Incorrect URLs and Mirror URLs

Causing duplication penalties.

crobb305

12:39 am on Nov 25, 2004 (gmt 0)

Google has indexed numerous incorrect URLs and mirror URLs all pointing to my index page. Subsequently, the original URL (www.mydomain.com) has been suppressed to the bottom of the results for any search (presumably a duplication penalty). This problem was also mentioned in message 11 of the following thread:

[webmasterworld.com...]

The URLs pertaining to my website that all point to my index page take the following form.

www.mydomain.com/?S=AC3%26Document=document
www.mydomain.com/?S=AC3%26Document=document
www.mydomain.com/?SID=xRSUNVW8R9P44HSYQ6UWED&
www.mydomain.com/?S=AC3%26Document=document
www.mydomain.com/default.asp?S=AC3&am
www.some-other-URL.com/go.php?id=aHR0cDovL3d3dy5jcmVkaXRjaGFtcGlvbi5jb20v
www.some-other-URL-2.com/go.php?id=aHR0cDovL3d3dy5jcmVkaXRjaGFtcGlvbi5jb20v
www.some-other-URL-3.com/file/callink.php?linkid=3

I have emailed google, but have received no reply. I am unsure what I can do to A) eliminate the incorrect URL's that appear to originate from my site and B) eliminate the mirror URLs that originate from unrelated websites.

Any help would be greatly appreciated.

crobb305

11:50 pm on Nov 26, 2004 (gmt 0)

fusioneer,

Thanks for the info. I have to say that I am not having these problems with Yahoo, the new MSN search, or any other search engine for that matter. Google needs to advance beyond their current problems. It's sad that great websites are being beaten out of the serps and that sabbotage of this form is still possible in Google. Google, please take notice. Please do something. Webmasters should *NOT* have to manually submit incorrect/mirror urls for removal.

Google should be very embarrassed.

my3cents

2:10 pm on Nov 27, 2004 (gmt 0)

Crobb,

I agree that this is a major problem, by the time the mirror/incorrect urls show up, the damage is already done. Every month there is a slew of new urls making the problem worse.

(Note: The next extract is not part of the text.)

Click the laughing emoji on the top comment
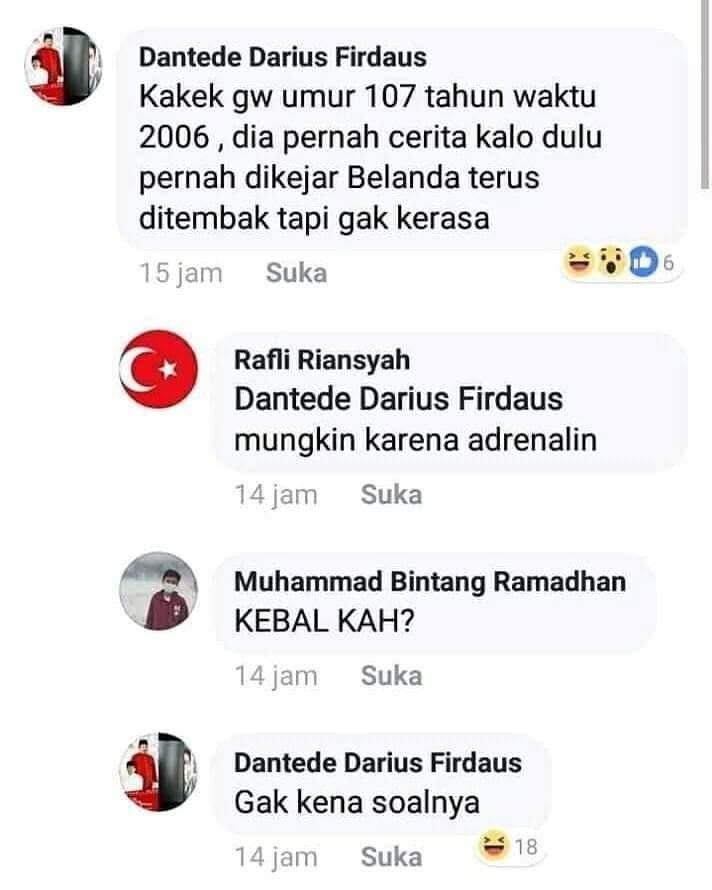This screenshot has height=890, width=712. coord(579,262)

In vegas when the google rep was asked about why they had www.mysite.com/?tracking=ppc instead of our regular url, the google rep said to 301 it and it would solve the problem. I promptly tried to do a 301 and as most of you know, this is not supported and does nothing:

redirect 301 /?tracking=ppc [mysite.com...]

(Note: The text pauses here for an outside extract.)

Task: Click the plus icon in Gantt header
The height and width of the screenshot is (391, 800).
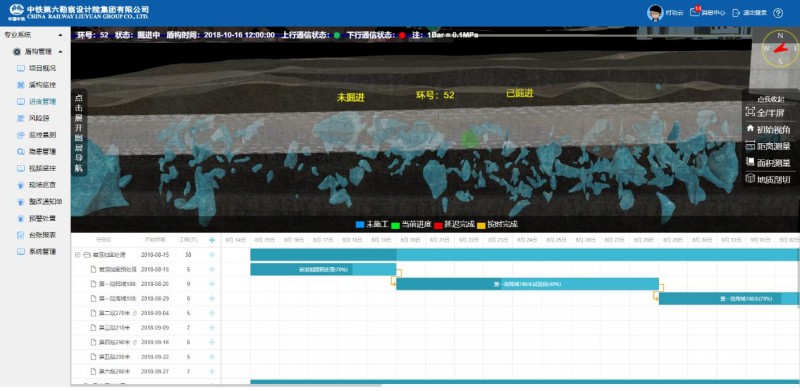Action: 212,239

99% of the reason for the trip to vegas was to find a solution to this problem. I obviously did not get what I was looking for there.

These problems seem like they would be so simple for google to fix if they would only aknowledge that there IS a problem.

walkman

5:45 pm on Nov 27, 2004 (gmt 0)

"redirect 301 /?tracking=ppc [mysite.com"...] is not supported.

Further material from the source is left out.